• Your instructions:
Print the data again, exactly.

Stored items
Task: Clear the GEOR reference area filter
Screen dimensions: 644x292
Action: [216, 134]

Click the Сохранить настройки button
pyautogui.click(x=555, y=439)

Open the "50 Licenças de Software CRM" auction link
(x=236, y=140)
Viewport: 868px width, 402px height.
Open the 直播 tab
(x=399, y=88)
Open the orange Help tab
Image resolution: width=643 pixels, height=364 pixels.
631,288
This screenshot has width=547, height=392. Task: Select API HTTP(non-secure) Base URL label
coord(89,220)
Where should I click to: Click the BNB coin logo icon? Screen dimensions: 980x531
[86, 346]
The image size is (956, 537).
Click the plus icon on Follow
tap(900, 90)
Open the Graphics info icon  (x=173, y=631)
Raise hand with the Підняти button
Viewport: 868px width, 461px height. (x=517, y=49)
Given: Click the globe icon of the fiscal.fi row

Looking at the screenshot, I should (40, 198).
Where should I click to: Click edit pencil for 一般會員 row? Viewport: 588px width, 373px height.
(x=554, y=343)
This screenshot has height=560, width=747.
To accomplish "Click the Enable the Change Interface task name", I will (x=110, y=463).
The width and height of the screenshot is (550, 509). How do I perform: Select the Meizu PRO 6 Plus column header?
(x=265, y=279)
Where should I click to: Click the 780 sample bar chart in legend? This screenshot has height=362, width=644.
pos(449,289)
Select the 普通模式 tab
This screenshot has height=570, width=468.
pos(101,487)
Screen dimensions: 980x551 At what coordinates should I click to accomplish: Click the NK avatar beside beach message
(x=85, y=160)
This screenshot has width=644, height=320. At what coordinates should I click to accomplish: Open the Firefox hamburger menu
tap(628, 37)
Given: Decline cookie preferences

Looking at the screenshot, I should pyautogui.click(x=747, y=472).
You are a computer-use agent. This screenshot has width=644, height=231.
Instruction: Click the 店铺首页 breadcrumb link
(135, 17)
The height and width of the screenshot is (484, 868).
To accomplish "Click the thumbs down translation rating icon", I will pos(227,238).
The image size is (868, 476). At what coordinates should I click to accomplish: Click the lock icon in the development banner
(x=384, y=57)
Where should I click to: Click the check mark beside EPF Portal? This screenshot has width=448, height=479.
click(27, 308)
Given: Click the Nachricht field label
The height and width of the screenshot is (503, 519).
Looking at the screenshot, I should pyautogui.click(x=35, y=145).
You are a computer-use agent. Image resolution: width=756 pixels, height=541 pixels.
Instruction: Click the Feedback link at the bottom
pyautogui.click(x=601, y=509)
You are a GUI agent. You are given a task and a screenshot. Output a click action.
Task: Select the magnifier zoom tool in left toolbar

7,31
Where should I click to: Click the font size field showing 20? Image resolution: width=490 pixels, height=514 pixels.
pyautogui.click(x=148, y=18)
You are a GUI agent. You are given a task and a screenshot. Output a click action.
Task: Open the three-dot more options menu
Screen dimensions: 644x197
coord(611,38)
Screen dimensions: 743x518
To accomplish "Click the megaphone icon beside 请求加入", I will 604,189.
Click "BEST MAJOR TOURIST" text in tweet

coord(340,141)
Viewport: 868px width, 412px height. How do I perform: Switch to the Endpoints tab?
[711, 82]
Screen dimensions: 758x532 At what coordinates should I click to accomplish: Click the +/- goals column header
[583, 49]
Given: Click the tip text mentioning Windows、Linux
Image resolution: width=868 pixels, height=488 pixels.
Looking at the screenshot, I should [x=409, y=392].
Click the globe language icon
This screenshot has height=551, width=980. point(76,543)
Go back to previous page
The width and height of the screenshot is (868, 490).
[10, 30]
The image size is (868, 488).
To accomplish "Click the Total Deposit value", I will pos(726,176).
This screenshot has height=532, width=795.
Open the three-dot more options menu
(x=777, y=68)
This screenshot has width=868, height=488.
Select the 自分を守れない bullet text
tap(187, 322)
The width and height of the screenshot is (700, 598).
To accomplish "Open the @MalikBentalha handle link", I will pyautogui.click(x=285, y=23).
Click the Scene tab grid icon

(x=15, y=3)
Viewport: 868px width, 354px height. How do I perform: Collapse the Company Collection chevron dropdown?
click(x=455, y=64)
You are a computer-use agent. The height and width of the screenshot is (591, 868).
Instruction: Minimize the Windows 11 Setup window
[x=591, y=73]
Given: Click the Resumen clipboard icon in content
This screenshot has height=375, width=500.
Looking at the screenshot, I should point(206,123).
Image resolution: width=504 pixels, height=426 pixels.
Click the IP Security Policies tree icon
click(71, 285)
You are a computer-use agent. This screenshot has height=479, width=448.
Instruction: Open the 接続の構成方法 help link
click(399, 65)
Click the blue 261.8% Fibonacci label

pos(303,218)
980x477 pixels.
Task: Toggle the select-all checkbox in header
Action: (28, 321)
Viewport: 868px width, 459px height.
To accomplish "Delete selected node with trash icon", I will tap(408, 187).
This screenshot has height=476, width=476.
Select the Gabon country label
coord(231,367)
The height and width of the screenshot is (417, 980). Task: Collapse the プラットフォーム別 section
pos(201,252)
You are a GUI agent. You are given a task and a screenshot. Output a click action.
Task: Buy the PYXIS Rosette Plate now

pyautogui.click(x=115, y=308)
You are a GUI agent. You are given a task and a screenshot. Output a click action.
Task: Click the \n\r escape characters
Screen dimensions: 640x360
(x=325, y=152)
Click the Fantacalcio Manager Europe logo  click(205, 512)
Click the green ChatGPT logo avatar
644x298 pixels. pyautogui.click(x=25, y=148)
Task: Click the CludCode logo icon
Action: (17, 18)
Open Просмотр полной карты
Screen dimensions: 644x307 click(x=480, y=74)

• Solution to the exercise:
Task: Clear the GEOR reference area filter
Screen dimensions: 644x292
Action: [216, 134]

Click the Сохранить настройки button
pyautogui.click(x=555, y=439)

Open the "50 Licenças de Software CRM" auction link
(x=236, y=140)
Viewport: 868px width, 402px height.
Open the 直播 tab
(x=399, y=88)
Open the orange Help tab
Image resolution: width=643 pixels, height=364 pixels.
631,288
This screenshot has width=547, height=392. Task: Select API HTTP(non-secure) Base URL label
coord(89,220)
Where should I click to: Click the BNB coin logo icon? Screen dimensions: 980x531
[86, 346]
The image size is (956, 537).
Click the plus icon on Follow
tap(900, 90)
Open the Graphics info icon  (x=173, y=631)
Raise hand with the Підняти button
Viewport: 868px width, 461px height. (x=517, y=49)
Given: Click the globe icon of the fiscal.fi row

Looking at the screenshot, I should (40, 198).
Where should I click to: Click edit pencil for 一般會員 row? Viewport: 588px width, 373px height.
(x=554, y=343)
This screenshot has height=560, width=747.
To accomplish "Click the Enable the Change Interface task name", I will (x=110, y=463).
The width and height of the screenshot is (550, 509). How do I perform: Select the Meizu PRO 6 Plus column header?
(x=265, y=279)
Where should I click to: Click the 780 sample bar chart in legend? This screenshot has height=362, width=644.
pos(449,289)
Select the 普通模式 tab
This screenshot has height=570, width=468.
pos(101,487)
Screen dimensions: 980x551 At what coordinates should I click to accomplish: Click the NK avatar beside beach message
(x=85, y=160)
This screenshot has width=644, height=320. At what coordinates should I click to accomplish: Open the Firefox hamburger menu
tap(628, 37)
Given: Decline cookie preferences

Looking at the screenshot, I should pyautogui.click(x=747, y=472).
You are a computer-use agent. This screenshot has width=644, height=231.
Instruction: Click the 店铺首页 breadcrumb link
(135, 17)
The height and width of the screenshot is (484, 868).
To accomplish "Click the thumbs down translation rating icon", I will pos(227,238).
The image size is (868, 476). At what coordinates should I click to accomplish: Click the lock icon in the development banner
(x=384, y=57)
Where should I click to: Click the check mark beside EPF Portal? This screenshot has width=448, height=479.
click(27, 308)
Given: Click the Nachricht field label
The height and width of the screenshot is (503, 519).
Looking at the screenshot, I should pyautogui.click(x=35, y=145).
You are a computer-use agent. Image resolution: width=756 pixels, height=541 pixels.
Instruction: Click the Feedback link at the bottom
pyautogui.click(x=601, y=509)
You are a GUI agent. You are given a task and a screenshot. Output a click action.
Task: Select the magnifier zoom tool in left toolbar

7,31
Where should I click to: Click the font size field showing 20? Image resolution: width=490 pixels, height=514 pixels.
pyautogui.click(x=148, y=18)
You are a GUI agent. You are given a task and a screenshot. Output a click action.
Task: Open the three-dot more options menu
Screen dimensions: 644x197
coord(611,38)
Screen dimensions: 743x518
To accomplish "Click the megaphone icon beside 请求加入", I will 604,189.
Click "BEST MAJOR TOURIST" text in tweet

coord(340,141)
Viewport: 868px width, 412px height. How do I perform: Switch to the Endpoints tab?
[711, 82]
Screen dimensions: 758x532 At what coordinates should I click to accomplish: Click the +/- goals column header
[583, 49]
Given: Click the tip text mentioning Windows、Linux
Image resolution: width=868 pixels, height=488 pixels.
Looking at the screenshot, I should [x=409, y=392].
Click the globe language icon
This screenshot has height=551, width=980. point(76,543)
Go back to previous page
The width and height of the screenshot is (868, 490).
[10, 30]
The image size is (868, 488).
To accomplish "Click the Total Deposit value", I will pos(726,176).
This screenshot has height=532, width=795.
Open the three-dot more options menu
(x=777, y=68)
This screenshot has width=868, height=488.
Select the 自分を守れない bullet text
tap(187, 322)
The width and height of the screenshot is (700, 598).
To accomplish "Open the @MalikBentalha handle link", I will pyautogui.click(x=285, y=23).
Click the Scene tab grid icon

(x=15, y=3)
Viewport: 868px width, 354px height. How do I perform: Collapse the Company Collection chevron dropdown?
click(x=455, y=64)
You are a computer-use agent. The height and width of the screenshot is (591, 868).
Instruction: Minimize the Windows 11 Setup window
[x=591, y=73]
Given: Click the Resumen clipboard icon in content
This screenshot has height=375, width=500.
Looking at the screenshot, I should point(206,123).
Image resolution: width=504 pixels, height=426 pixels.
Click the IP Security Policies tree icon
click(71, 285)
You are a computer-use agent. This screenshot has height=479, width=448.
Instruction: Open the 接続の構成方法 help link
click(399, 65)
Click the blue 261.8% Fibonacci label

pos(303,218)
980x477 pixels.
Task: Toggle the select-all checkbox in header
Action: (28, 321)
Viewport: 868px width, 459px height.
To accomplish "Delete selected node with trash icon", I will tap(408, 187).
This screenshot has height=476, width=476.
Select the Gabon country label
coord(231,367)
The height and width of the screenshot is (417, 980). Task: Collapse the プラットフォーム別 section
pos(201,252)
You are a GUI agent. You are given a task and a screenshot. Output a click action.
Task: Buy the PYXIS Rosette Plate now

pyautogui.click(x=115, y=308)
You are a GUI agent. You are given a task and a screenshot. Output a click action.
Task: Click the \n\r escape characters
Screen dimensions: 640x360
(x=325, y=152)
Click the Fantacalcio Manager Europe logo  click(205, 512)
Click the green ChatGPT logo avatar
644x298 pixels. pyautogui.click(x=25, y=148)
Task: Click the CludCode logo icon
Action: (17, 18)
Open Просмотр полной карты
Screen dimensions: 644x307 click(x=480, y=74)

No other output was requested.